The claim that 500 dollars wont make a difference, one village wont make a difference is sadly a little true. But it is not true enough to excuse my inaction. If i donated 100 dollars today to impoverished countries and 50 of those dollars went to the organization's leaders or was stolen by guerrillas or warlords, 50 of it would still make it to the people who needed it. That 50 dollars is better than the 0 dollars I would give if i gave up, if i decided it wasn't worth it unless all 100 made it.

Anything is better than nothing, and if 90% of the donations never reach those who need it, then at least I gave, at least I tried, and at least 10% percent made it to those people.

On a (sort of) unrelated note, who cares if it becomes a fad to adopt babies? (Stick with me here) I actually heard someone rip Angelina Jolie apart the other day, when they said they saw a film she was in called Beyond Borders and how basically she got the idea to adopt a little foreign baby because she was in a movie about relief work. Now she made it cool to adopt foreign babies and nobody is doing it for the right reasons anymore, they are just grabbing these babies up because its cool. First it was those Sidekick cell phone things, then little dogs like Paris Hilton's, now it's African babies.

Are you freaking kidding me?

So what? She went over to Africa and saw how awful it was there and she felt compelled to save one kid. What have you done to help Africa? And ok, maybe people did catch on and start doing it (Madonna) but who cares? At least a few kids are getting good health care and not dying from eating garbage and drinking water filled with human waste.

It's alot easier to sit on your ass, watching American Idol, and come up with stupid reasons why you won't do anything for third world countries than it is to try to do something when there's a chance it wont make that much of a difference.


Saturday, May 19, 2007

Nothing interesting today.
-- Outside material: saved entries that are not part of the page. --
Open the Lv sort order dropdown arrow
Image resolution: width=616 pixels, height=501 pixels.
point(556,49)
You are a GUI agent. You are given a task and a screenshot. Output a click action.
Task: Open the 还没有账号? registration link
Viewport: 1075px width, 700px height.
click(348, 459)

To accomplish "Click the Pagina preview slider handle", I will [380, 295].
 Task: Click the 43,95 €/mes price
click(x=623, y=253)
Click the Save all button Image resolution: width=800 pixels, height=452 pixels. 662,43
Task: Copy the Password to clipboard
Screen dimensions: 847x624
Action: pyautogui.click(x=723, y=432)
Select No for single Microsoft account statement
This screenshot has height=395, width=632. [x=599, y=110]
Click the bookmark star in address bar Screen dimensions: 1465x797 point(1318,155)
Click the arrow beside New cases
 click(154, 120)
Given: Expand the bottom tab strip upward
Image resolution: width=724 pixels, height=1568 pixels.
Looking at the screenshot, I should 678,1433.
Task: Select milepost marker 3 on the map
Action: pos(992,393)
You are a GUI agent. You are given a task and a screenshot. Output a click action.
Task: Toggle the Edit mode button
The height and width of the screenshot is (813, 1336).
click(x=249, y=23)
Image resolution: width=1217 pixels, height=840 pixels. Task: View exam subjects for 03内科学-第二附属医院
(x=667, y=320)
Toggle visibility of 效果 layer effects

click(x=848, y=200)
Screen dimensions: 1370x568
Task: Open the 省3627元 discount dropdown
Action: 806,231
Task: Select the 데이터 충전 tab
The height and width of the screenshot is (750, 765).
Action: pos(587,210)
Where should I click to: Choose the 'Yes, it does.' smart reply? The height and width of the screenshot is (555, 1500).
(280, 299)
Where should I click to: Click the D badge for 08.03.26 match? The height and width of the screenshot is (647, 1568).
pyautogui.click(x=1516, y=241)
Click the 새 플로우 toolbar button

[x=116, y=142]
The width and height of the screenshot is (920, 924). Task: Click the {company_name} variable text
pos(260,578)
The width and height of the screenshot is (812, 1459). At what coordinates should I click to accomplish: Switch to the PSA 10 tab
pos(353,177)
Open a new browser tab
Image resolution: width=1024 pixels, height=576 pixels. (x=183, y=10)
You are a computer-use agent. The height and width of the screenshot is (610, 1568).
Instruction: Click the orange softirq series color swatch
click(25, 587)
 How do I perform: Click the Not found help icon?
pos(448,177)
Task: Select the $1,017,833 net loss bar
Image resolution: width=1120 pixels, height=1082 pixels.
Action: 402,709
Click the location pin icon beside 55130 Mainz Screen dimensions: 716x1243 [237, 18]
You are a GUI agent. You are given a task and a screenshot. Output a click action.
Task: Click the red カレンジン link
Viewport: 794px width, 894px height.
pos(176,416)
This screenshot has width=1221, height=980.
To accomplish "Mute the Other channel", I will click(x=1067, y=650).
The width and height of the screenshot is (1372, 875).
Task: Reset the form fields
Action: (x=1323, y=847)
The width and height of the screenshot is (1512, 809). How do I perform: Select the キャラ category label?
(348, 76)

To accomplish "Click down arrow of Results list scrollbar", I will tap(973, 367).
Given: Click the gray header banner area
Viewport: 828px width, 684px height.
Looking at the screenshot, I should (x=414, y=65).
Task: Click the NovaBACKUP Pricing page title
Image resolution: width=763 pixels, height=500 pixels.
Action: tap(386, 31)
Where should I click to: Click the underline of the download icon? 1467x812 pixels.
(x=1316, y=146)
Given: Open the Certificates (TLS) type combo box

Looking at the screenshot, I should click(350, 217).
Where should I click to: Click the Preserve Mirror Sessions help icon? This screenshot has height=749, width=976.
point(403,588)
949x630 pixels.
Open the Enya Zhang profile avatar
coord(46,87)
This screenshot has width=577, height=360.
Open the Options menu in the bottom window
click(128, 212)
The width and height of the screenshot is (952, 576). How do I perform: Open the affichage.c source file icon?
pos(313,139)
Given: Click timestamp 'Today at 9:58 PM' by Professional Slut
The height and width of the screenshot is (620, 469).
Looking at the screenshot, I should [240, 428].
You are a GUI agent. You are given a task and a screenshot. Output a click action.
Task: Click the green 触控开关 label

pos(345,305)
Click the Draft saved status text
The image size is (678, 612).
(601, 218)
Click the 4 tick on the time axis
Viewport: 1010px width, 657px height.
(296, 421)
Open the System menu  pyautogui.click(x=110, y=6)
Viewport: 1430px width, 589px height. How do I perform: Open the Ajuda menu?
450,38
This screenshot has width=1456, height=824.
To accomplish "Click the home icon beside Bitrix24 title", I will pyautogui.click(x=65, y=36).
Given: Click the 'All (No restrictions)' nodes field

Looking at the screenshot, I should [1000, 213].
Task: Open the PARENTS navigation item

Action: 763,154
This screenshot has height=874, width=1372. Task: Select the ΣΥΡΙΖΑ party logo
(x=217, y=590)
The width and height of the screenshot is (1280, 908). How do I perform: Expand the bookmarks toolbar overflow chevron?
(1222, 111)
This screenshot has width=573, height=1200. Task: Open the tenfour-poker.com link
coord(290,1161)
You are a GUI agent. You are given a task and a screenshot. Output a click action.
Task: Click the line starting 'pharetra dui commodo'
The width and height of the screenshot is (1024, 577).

I will post the days events in bullet format.

  • I have a rash on my arm that looks like poison ivy. Not sure what it is. Pretty scared.
  • I watched all the episodes of Heroes I missed online.
  • In between episodes i did a total of 400 push ups.
  • Studied for the NCLEX
  • Walked outside to check the mail after I realized I hadn't been outdoors since last night. I knew there wasn't going to be mail but I needed to go outside. I saw a squirrel and a kid riding a bike.
  • Took a nap after my exploits outdoors failed miserably.
  • The rash seems to also be on my chin.